Summary and Highlights: Rising institutional interest in crypto-currencies could herald the greatest change in financial markets for centuries webinar
There are many reasons why established financial institutions are starting to trade and invest in crypto-currencies but their interest is certainly driving the development of services which match what they expect to find in the traditional foreign exchange (FX) and securities markets. Substitutes for the traditional means by which counterparty credit and settlement risk are mitigated are already in use. Service providers are seeking regulated status, and commercial law is catching up with day-to-day market realities. Traditional providers need to start thinking about how they can best adapt their existing services to what might turn out to be an epochal form of change.
SUMMARY
The cryptocurrency market infrastructure is ill-equipped to accommodate the surge of institutional interest in the asset class, in terms of liquidity sourcing, documentation, regulatory certainty, transaction costs and execution, clearing, settlement and credit counterparties.
However, the pioneers are forcing service providers to develop broking custody and financing solutions to overcome the barriers to further institutional investment in cryptocurrencies and, eventually, security tokens.
Tokenisation to a blockchain network of cryptocurrencies held in digital wallets by independent custodians is making it possible to access liquidity seamlessly from both centralised exchanges and decentralised pools and settle transactions promptly on a fully-funded basis.

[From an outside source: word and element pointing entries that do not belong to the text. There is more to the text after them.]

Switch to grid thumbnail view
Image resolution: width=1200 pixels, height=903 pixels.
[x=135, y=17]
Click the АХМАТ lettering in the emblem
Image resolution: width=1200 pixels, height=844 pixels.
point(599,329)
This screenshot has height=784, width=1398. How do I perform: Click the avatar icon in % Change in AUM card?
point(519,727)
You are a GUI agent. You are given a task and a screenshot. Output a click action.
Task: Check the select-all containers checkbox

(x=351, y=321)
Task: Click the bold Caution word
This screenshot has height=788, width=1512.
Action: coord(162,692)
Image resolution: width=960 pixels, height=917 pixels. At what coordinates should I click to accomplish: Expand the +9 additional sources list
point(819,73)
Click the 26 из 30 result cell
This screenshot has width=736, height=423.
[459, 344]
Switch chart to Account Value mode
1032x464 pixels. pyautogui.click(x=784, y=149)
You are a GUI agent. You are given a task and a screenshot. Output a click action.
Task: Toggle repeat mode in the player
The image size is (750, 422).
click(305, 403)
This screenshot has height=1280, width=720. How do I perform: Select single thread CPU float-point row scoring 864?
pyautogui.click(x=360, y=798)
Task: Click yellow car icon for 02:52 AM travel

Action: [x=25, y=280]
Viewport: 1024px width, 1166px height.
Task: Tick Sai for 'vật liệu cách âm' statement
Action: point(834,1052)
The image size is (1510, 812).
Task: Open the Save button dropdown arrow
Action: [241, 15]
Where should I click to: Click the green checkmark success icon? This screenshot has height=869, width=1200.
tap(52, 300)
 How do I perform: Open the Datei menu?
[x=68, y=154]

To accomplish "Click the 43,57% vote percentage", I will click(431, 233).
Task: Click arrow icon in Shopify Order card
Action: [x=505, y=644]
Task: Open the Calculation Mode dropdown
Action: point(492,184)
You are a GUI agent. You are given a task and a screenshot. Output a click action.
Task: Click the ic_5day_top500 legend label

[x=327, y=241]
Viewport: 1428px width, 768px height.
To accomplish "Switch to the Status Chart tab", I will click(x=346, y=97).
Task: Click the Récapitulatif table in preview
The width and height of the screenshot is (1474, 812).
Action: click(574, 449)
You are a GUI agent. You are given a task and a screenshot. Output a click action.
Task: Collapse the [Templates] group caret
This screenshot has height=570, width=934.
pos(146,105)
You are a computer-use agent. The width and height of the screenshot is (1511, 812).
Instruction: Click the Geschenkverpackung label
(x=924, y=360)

Institutions accessing cryptocurrencies via tokenisation platforms must adjust their expectations of custody (it is the private keys to the assets, not the assets themselves, which are safekept), asset servicing (entitlements are written into the assets through smart contracts) and custody risks (these are covered by a combination of economic incentives and insurance rather than bank balance sheets).
The trade and post-trade services developed for cryptocurrencies are likely to be applied to security tokens as well. Although security tokens are unlikely to displace existing securities issues, new issues of debt and equity can be expected to take tokenised form. The first such issues are now imminent.
Questions to be addressed at the next discussion
1. To what extent are buy-side institutions (as opposed to trading firms) investing in cryptocurrencies?
2. In which jurisdictions has law caught up with market realities?
3. In which jurisdictions has regulation caught up with market realities?
4. In what ways are prime brokers responding to the tokenisation opportunity?
5. In what ways are global custodians responding to the tokenisation opportunity?
6. How are developments in the DeFi markets influencing the evolution of tokenisation platforms?
7. Is there a risk that blockchain networks will not inter-operate?
8. Are the counterparty credit management techniques developed by cryptocurrency firms being adapted for the security token markets?
9. Are public distributed security token debt issues being prepared for launch?
10. Will the functions of existing financial institutions be unbundled?